It’s been a while since I’ve used SSIS for anything of substantial complexity, and a lot longer than that since I went through the SSIS class that Brian Knight taught back when we were in the training business together. Recently I had a chance to take on a small project with some twists and it’s reminded me, again, of the difference between knowledge and experience, and how beginners often get trapped in the details of syntax in a way that obscures higher level thinking. It has also been a case study on the merits of tenacity (which sounds better than stubbornness) and the challenge of doing what you know versus venturing into the unknown.
The basics were to process a bunch of Excel files, most of which had more than one sheet, ranging from a few thousand rows up to 900k rows. Files could contain unused sheets, and each sheet was supposed to have – but not guaranteed of course – to have the same columns. From there I needed to validate several columns that would match to foreign keys, do a more complicated lookup based on multiple values, and a few other things, and then insert the rows, omitting duplicates and with a hierarchy to which row was kept if there was a dupe. What made it more interesting was that I had to return the Excel files with a results column added and add a result for every row, including the duplicates. Along the way we discovered a few new requirements, some easy, some of the head scratching type.
My goal was to try to do it 100% in SSIS. An easier approach (for me anyway) would be to use SSIS to import the data, run a series of queries to validate/tag the data, do the insert, and then export it all back to a new Excel file. Not much learning doing it the easy way, and it didn’t look too terrible in SSIS, so that made me stick to the 100% SSIS goal for a while, maybe too long!
With that long intro out of the way, some notes/thoughts:
- Excel imports as unicode, no easy way to change it short of a follow up cast, ugly
- OpenSchema to check sheet header seemed very slow on large wookbooks
- Union ALL gets ugly when you have 10 inputs and you change metadata. Union late in design if you can
- I started off using the full files so I wouldn’t have a design that failed on large files. That took too long. I switched to small files and yes, later, had a problem with big files.
- Suffered from lack of good test files with obvious problems
- Renewed my appreciation for how much easier to explain process in SSIS vs a pure code solution
- Didn’t see a better way, so tagged dupes using script and a hashet. SORT will remove them, I needed to keep the entire row
- My plan was to do a series of tests, at at each test take the bad rows and direct to a catch-all union, adding a result column and reason in flight. Worked ok.
- I tested first column of each sheet and if it matched, good enough. The few odd failures after that weren’t a big deal, and weren’t worth more effort right then
- Working with script is both great and horrible, waiting on VS to load each time is excruciating, 5, 10, 15 seconds each time. What the heck.
- Layout is a pain, as much as I see the value in the flowchart model.

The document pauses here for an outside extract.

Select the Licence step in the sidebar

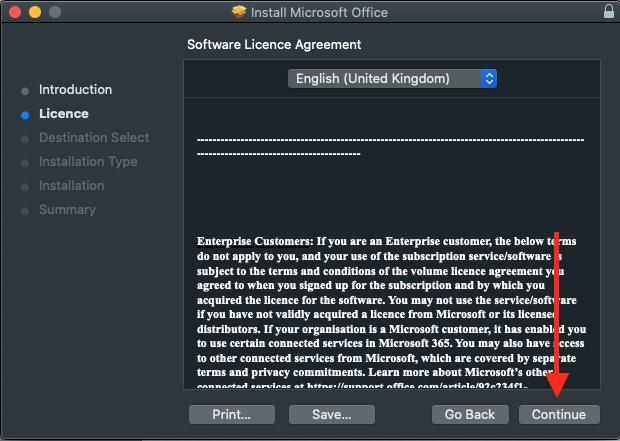pyautogui.click(x=63, y=114)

- Lookup perf is very very good if you cache all
- I needed to add a column with a static value. I did it early because it was easy, should have done late so I didn’t have to carry it through the whole pipeline
- For the final export I had to convert back to unicode, was easier to do there because I could do the cast in the SELECT
I finally got stuck when the only way I could see to solve one problem was to use a SORT transform and it just stalled on the biggest pages. Running out of time, patience, I did some minor changes to the package to use most of the work, then land it it in a table near the end, do the final ops, and then pick it back up with a final data flow for the export.
The final lesson? Hard to say. It’s always a challenge to use the right tool for the job, yet know when you can substitute a chainsaw for the circular saw to speed things up, or vice versa. Learned a lot, think I could do it faster if I started over, and remembered that knowing when to stay the course/change continues to be the hardest thing to know. I know that there’s nothing like new challenges to drive learning.